2.2 Calculation of Shoulder Displacement and Plotting

The ADL data set provided shoulder positions in terms of Cartesian coordinates with respect to a global origin. For each ADL action, a shoulder origin was established as the mean position of the shoulder in the first 10 motion capture frames. The shoulder displacement for each frame is then the absolute difference of the shoulder’s recorded position and the shoulder origin. A Euclidean norm is used to calculate the magnitude of shoulder displacement for each frame, and displacement histograms are generated. Recordings began when an audible cue signaled subjects to initiate motion by moving their hand away from the designated rest position. This process introduces a bias toward arm configurations near the starting position due to delay between recording start time and subject motion. To limit this bias, a velocity trigger is applied. The trigger removes from consideration any data frames in which the moving average filtered velocity of the hand was recorded to be less than a threshold velocity. The threshold was set to 50 mm/s which was determined to be appropriate as it is well below the observed typical velocity of hand motion and above the noise level on the smoothed hand velocity signal.

3 Results

The magnitudes of shoulder displacement are used to generate a histogram showing the displacement of the shoulder for the full available ADL dataset (Fig. 2). The histogram utilizes PDF normalization, meaning the total area of the boxes sums to 100, and fifty bins which are each .5 cm wide over the 25-cm range.

Fig. 2.
figure 2

Shoulder Displacement for all 18 ADL actions. The distribution has a range of roughly 15 cm with a significant portion of frames showing displacement beyond 5 cm.

Each ADL action subgroup was then separated to generate histograms which enable comparison of action subgroups (Fig. 3). Again, PDF normalization is used, and each histogram uses fifty bins .4 cm in width over the 20-cm range.

Fig. 3.
figure 3

Shoulder displacement for ADL subcategories. Reaching tasks (top left), functional ADLs (top right), eating and drinking (bottom left), and hygiene actions (bottom right) are separated to make subgroup trends clear.

4 Conclusion

Proper exoskeleton kinematic alignment is required to achieve reasonably natural motion of a patient and is therefore essential to the effectiveness of post-stroke impairment evaluation devices. Distributions of shoulder displacement during ADL activities show that deviations of 10–15 cm from initial shoulder position occur regularly.
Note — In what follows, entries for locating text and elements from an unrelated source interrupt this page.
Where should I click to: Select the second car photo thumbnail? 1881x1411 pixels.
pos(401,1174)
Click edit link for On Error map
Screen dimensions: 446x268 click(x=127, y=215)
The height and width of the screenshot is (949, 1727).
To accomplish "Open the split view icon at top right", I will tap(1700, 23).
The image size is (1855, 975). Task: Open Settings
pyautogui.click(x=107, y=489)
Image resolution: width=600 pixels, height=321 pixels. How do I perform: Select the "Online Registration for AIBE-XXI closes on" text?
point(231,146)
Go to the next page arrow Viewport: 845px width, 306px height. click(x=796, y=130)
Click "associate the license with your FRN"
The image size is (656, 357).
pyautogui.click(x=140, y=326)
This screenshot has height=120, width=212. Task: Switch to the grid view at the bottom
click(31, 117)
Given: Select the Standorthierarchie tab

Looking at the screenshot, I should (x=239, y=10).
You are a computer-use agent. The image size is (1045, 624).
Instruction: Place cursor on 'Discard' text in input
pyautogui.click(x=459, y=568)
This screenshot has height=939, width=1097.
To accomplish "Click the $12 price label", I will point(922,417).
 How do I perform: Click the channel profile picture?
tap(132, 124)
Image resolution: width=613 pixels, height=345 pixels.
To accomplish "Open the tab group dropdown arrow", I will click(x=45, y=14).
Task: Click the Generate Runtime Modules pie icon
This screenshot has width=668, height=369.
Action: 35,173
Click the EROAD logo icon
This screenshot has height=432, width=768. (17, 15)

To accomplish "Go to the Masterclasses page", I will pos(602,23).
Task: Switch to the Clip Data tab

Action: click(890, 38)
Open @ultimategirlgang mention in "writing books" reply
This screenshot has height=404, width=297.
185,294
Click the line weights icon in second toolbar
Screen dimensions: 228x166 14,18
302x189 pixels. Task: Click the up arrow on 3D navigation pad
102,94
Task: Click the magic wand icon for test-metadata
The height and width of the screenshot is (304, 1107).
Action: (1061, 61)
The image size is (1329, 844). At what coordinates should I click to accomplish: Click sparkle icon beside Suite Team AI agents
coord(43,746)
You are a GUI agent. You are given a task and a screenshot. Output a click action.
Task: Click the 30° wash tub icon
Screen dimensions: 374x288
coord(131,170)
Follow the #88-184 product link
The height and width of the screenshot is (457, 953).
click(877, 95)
Action subgroups show mostly consistent ranges with reaching actions having the widest distribution and hygiene actions showing an expected peak at 5 cm of displacement due to those tasks being concentrated on actions in which the hand was often near the subject’s head. From these results it can be seen that disallowing shoulder movement can influence a patient’s volitional movement and may impact the safety and/or effectiveness of therapy and assessment. Consequently, exoskeleton devices should implement this shoulder movement to improve alignment and allow natural motion for the patient.